# [Problem to work on]
Please rewrite the rows from the line that contains "You are a GUI" through the line that contains "pyautogui.click(x=269, y=560)", inclusive. Replace "chevron" with "arrow" and leave everything else unchanged.

# [Data to use]

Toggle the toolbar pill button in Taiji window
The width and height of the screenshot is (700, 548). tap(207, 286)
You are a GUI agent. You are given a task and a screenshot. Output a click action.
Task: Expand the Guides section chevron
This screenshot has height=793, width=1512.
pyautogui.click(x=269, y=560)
---
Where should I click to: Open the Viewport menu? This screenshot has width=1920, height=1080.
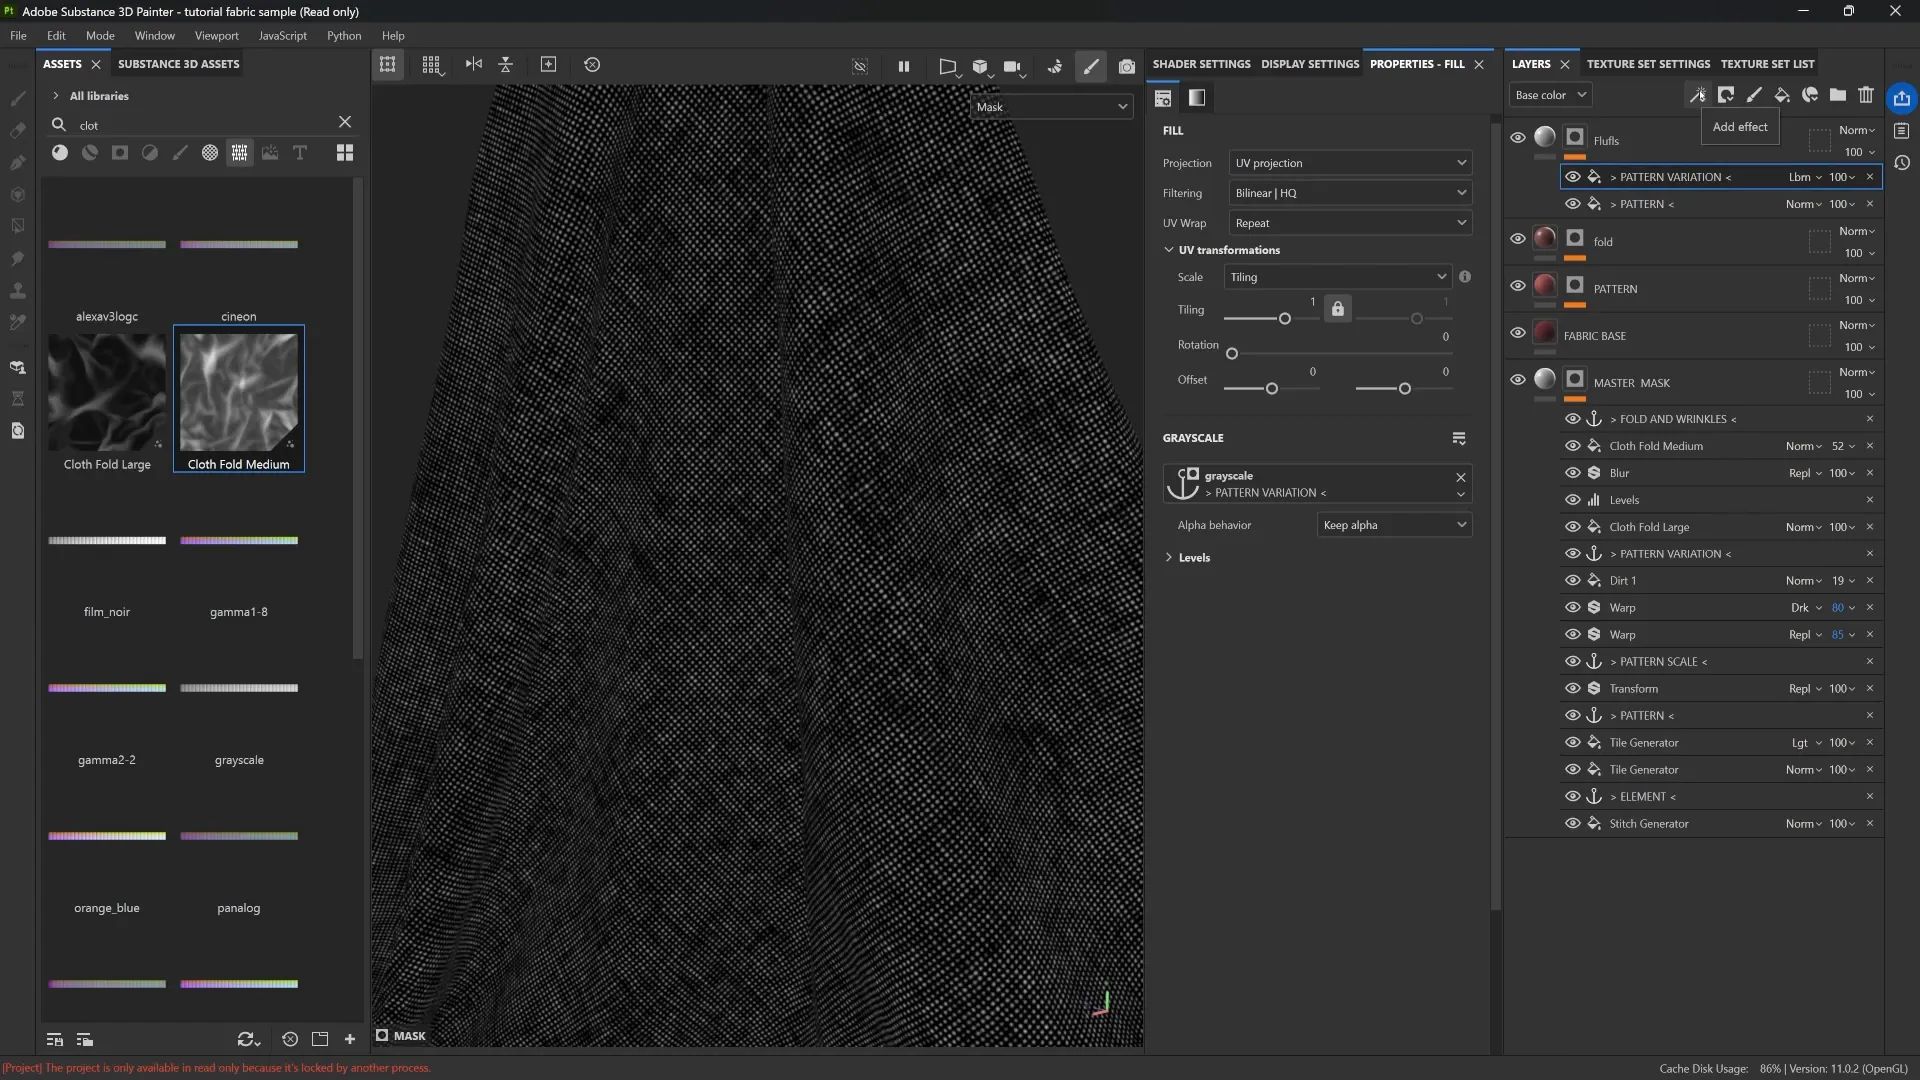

# [Solution to the problem]
You are a GUI agent. You are given a task and a screenshot. Output a click action.
Task: Expand the Guides section arrow
This screenshot has height=793, width=1512.
pyautogui.click(x=269, y=560)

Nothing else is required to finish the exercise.